## TASK INSTRUCTIONS:
Once the line containing "Open Lobster01RUS (PS) player link" is found in the records below, return it and each following line exactly, up to and including the line containing "The image size is (440, 685).", and nothing else.

(Beginning of GIVEN INFORMATION)

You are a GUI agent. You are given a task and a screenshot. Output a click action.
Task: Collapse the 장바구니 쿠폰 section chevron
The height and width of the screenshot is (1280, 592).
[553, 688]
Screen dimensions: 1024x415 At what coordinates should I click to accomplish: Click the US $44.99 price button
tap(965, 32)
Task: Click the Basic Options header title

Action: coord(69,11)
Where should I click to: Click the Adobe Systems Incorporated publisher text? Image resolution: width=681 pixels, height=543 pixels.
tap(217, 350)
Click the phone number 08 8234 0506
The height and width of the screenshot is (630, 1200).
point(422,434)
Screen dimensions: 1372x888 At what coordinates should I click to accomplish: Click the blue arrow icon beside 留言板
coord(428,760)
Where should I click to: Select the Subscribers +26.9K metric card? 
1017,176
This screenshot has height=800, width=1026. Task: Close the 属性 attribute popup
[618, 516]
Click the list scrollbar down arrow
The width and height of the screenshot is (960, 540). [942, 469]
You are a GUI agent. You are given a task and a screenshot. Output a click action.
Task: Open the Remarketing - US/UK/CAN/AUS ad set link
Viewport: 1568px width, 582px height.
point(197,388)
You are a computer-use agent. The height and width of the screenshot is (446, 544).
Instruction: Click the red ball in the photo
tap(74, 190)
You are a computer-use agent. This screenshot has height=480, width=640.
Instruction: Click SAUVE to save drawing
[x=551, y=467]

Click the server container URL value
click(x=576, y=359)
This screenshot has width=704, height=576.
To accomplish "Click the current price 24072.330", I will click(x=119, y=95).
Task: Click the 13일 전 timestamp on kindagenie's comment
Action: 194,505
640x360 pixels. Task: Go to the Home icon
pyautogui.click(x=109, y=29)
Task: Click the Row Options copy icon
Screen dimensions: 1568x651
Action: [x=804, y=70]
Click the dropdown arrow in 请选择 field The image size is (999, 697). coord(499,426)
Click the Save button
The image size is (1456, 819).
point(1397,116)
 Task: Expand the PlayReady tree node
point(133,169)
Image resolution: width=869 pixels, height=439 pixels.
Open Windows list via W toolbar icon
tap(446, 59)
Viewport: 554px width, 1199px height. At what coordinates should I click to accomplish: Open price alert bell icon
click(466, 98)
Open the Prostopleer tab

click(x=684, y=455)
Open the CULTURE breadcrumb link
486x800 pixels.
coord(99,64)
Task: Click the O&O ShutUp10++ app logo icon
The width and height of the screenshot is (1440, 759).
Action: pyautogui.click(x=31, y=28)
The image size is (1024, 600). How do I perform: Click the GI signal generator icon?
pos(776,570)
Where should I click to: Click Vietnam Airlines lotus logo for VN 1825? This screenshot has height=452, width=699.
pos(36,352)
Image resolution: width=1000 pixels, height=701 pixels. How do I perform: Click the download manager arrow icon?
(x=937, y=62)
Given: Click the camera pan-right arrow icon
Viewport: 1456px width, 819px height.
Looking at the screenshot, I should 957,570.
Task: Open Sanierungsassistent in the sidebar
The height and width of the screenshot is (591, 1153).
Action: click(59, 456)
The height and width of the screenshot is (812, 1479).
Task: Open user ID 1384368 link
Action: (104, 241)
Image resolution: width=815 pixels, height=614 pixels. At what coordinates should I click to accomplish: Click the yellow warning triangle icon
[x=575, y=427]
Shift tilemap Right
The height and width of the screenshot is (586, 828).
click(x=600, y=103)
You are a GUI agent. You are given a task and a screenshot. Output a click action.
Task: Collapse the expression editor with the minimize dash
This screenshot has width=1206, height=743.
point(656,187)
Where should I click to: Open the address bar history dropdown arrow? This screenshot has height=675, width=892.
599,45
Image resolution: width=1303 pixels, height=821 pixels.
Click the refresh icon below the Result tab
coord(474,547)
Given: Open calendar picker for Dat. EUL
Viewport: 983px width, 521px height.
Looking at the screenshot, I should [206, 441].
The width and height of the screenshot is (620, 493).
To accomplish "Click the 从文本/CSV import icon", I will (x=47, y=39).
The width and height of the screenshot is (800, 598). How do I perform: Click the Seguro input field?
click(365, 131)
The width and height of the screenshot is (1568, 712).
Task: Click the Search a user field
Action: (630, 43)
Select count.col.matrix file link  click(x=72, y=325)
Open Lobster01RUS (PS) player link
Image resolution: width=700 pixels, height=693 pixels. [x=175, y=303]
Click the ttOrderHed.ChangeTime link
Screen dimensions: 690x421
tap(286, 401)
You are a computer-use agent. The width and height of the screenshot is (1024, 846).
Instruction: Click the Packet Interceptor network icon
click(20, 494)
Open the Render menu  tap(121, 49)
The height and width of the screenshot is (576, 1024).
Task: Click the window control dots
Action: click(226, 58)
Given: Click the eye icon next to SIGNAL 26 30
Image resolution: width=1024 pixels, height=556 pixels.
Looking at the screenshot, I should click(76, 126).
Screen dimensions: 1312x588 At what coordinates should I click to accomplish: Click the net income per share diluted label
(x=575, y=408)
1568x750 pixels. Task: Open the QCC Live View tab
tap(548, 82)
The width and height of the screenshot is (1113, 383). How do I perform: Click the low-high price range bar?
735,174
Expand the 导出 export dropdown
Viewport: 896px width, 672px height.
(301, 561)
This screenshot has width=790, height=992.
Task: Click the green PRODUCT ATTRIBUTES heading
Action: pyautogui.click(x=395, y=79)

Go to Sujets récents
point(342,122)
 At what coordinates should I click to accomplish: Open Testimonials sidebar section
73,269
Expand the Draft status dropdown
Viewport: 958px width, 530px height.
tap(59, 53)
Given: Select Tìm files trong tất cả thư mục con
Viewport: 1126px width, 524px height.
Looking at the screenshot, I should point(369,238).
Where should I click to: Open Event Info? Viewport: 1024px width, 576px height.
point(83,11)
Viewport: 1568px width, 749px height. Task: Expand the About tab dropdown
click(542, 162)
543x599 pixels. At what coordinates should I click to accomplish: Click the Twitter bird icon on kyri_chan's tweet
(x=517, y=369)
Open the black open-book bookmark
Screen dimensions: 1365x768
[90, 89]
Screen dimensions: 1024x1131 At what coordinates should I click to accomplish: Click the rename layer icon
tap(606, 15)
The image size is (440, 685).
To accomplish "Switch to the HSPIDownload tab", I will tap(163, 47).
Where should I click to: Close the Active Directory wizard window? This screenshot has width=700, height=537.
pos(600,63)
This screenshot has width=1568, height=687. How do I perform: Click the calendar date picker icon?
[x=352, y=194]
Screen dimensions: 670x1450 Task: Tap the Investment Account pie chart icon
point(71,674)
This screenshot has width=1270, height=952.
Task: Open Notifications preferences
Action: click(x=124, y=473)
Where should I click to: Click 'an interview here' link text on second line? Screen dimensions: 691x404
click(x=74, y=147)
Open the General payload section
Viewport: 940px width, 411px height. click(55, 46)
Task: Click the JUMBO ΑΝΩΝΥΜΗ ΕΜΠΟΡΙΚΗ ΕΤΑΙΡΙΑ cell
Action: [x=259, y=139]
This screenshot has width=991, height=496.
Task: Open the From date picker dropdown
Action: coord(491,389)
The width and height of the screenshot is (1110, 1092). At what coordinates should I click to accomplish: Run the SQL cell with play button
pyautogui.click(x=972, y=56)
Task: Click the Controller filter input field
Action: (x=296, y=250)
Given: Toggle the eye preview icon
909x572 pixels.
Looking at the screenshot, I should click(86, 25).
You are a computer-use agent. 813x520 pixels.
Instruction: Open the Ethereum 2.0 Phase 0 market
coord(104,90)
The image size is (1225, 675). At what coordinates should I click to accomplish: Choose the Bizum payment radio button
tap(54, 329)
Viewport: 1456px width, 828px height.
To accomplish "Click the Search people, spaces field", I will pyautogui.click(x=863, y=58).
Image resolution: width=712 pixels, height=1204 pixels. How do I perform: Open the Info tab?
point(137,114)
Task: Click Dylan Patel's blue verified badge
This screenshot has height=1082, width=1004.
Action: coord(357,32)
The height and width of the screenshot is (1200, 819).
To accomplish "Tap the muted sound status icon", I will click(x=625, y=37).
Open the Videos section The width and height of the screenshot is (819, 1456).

(End of GIVEN INFORMATION)

## ANSWER BELOW:
Open Lobster01RUS (PS) player link
Image resolution: width=700 pixels, height=693 pixels. [x=175, y=303]
Click the ttOrderHed.ChangeTime link
Screen dimensions: 690x421
tap(286, 401)
You are a computer-use agent. The width and height of the screenshot is (1024, 846).
Instruction: Click the Packet Interceptor network icon
click(20, 494)
Open the Render menu  tap(121, 49)
The height and width of the screenshot is (576, 1024).
Task: Click the window control dots
Action: click(226, 58)
Given: Click the eye icon next to SIGNAL 26 30
Image resolution: width=1024 pixels, height=556 pixels.
Looking at the screenshot, I should click(76, 126).
Screen dimensions: 1312x588 At what coordinates should I click to accomplish: Click the net income per share diluted label
(x=575, y=408)
1568x750 pixels. Task: Open the QCC Live View tab
tap(548, 82)
The width and height of the screenshot is (1113, 383). How do I perform: Click the low-high price range bar?
735,174
Expand the 导出 export dropdown
Viewport: 896px width, 672px height.
(301, 561)
This screenshot has width=790, height=992.
Task: Click the green PRODUCT ATTRIBUTES heading
Action: pyautogui.click(x=395, y=79)

Go to Sujets récents
point(342,122)
 At what coordinates should I click to accomplish: Open Testimonials sidebar section
73,269
Expand the Draft status dropdown
Viewport: 958px width, 530px height.
tap(59, 53)
Given: Select Tìm files trong tất cả thư mục con
Viewport: 1126px width, 524px height.
Looking at the screenshot, I should point(369,238).
Where should I click to: Open Event Info? Viewport: 1024px width, 576px height.
point(83,11)
Viewport: 1568px width, 749px height. Task: Expand the About tab dropdown
click(542, 162)
543x599 pixels. At what coordinates should I click to accomplish: Click the Twitter bird icon on kyri_chan's tweet
(x=517, y=369)
Open the black open-book bookmark
Screen dimensions: 1365x768
[90, 89]
Screen dimensions: 1024x1131 At what coordinates should I click to accomplish: Click the rename layer icon
tap(606, 15)
The image size is (440, 685).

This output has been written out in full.